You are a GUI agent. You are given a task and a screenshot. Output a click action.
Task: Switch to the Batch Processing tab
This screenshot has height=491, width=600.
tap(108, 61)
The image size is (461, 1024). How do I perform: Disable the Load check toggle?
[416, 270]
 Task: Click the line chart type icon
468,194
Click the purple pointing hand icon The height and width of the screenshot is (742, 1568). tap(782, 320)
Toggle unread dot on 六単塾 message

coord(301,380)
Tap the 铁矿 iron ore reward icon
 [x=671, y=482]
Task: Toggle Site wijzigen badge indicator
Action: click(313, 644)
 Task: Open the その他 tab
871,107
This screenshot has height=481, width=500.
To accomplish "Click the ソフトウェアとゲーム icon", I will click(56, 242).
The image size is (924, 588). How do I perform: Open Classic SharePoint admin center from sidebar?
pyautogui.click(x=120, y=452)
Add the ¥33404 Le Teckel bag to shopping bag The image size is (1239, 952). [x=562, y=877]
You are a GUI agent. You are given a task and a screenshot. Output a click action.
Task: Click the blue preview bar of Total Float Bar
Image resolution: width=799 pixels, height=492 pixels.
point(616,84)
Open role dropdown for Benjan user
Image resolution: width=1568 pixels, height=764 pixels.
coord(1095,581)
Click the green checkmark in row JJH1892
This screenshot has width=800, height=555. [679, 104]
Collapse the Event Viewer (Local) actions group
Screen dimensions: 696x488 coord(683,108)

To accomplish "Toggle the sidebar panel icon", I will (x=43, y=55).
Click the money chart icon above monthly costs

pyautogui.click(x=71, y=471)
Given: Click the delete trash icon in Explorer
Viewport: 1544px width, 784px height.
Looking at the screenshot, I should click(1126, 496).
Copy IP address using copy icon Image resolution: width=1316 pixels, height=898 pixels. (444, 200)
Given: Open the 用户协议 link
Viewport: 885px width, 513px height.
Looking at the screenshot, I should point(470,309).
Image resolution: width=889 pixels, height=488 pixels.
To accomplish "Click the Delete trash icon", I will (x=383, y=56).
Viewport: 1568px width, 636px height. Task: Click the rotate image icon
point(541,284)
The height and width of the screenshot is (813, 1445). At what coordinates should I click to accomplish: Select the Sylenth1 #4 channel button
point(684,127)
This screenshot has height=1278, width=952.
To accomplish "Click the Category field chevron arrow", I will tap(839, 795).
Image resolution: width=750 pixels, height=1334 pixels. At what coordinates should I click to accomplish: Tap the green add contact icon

### TASK BRIEF
Line by line, print the listing above exactly.

### WRITTEN REPLY
You are a GUI agent. You are given a task and a screenshot. Output a click action.
Task: Switch to the Batch Processing tab
This screenshot has height=491, width=600.
tap(108, 61)
The image size is (461, 1024). How do I perform: Disable the Load check toggle?
[416, 270]
 Task: Click the line chart type icon
468,194
Click the purple pointing hand icon The height and width of the screenshot is (742, 1568). tap(782, 320)
Toggle unread dot on 六単塾 message

coord(301,380)
Tap the 铁矿 iron ore reward icon
 [x=671, y=482]
Task: Toggle Site wijzigen badge indicator
Action: click(313, 644)
 Task: Open the その他 tab
871,107
This screenshot has height=481, width=500.
To accomplish "Click the ソフトウェアとゲーム icon", I will click(56, 242).
The image size is (924, 588). How do I perform: Open Classic SharePoint admin center from sidebar?
pyautogui.click(x=120, y=452)
Add the ¥33404 Le Teckel bag to shopping bag The image size is (1239, 952). [x=562, y=877]
You are a GUI agent. You are given a task and a screenshot. Output a click action.
Task: Click the blue preview bar of Total Float Bar
Image resolution: width=799 pixels, height=492 pixels.
point(616,84)
Open role dropdown for Benjan user
Image resolution: width=1568 pixels, height=764 pixels.
coord(1095,581)
Click the green checkmark in row JJH1892
This screenshot has width=800, height=555. [679, 104]
Collapse the Event Viewer (Local) actions group
Screen dimensions: 696x488 coord(683,108)

To accomplish "Toggle the sidebar panel icon", I will (x=43, y=55).
Click the money chart icon above monthly costs

pyautogui.click(x=71, y=471)
Given: Click the delete trash icon in Explorer
Viewport: 1544px width, 784px height.
Looking at the screenshot, I should click(1126, 496).
Copy IP address using copy icon Image resolution: width=1316 pixels, height=898 pixels. (444, 200)
Given: Open the 用户协议 link
Viewport: 885px width, 513px height.
Looking at the screenshot, I should point(470,309).
Image resolution: width=889 pixels, height=488 pixels.
To accomplish "Click the Delete trash icon", I will (x=383, y=56).
Viewport: 1568px width, 636px height. Task: Click the rotate image icon
point(541,284)
The height and width of the screenshot is (813, 1445). At what coordinates should I click to accomplish: Select the Sylenth1 #4 channel button
point(684,127)
This screenshot has height=1278, width=952.
To accomplish "Click the Category field chevron arrow", I will tap(839, 795).
Image resolution: width=750 pixels, height=1334 pixels. At what coordinates should I click to accomplish: Tap the green add contact icon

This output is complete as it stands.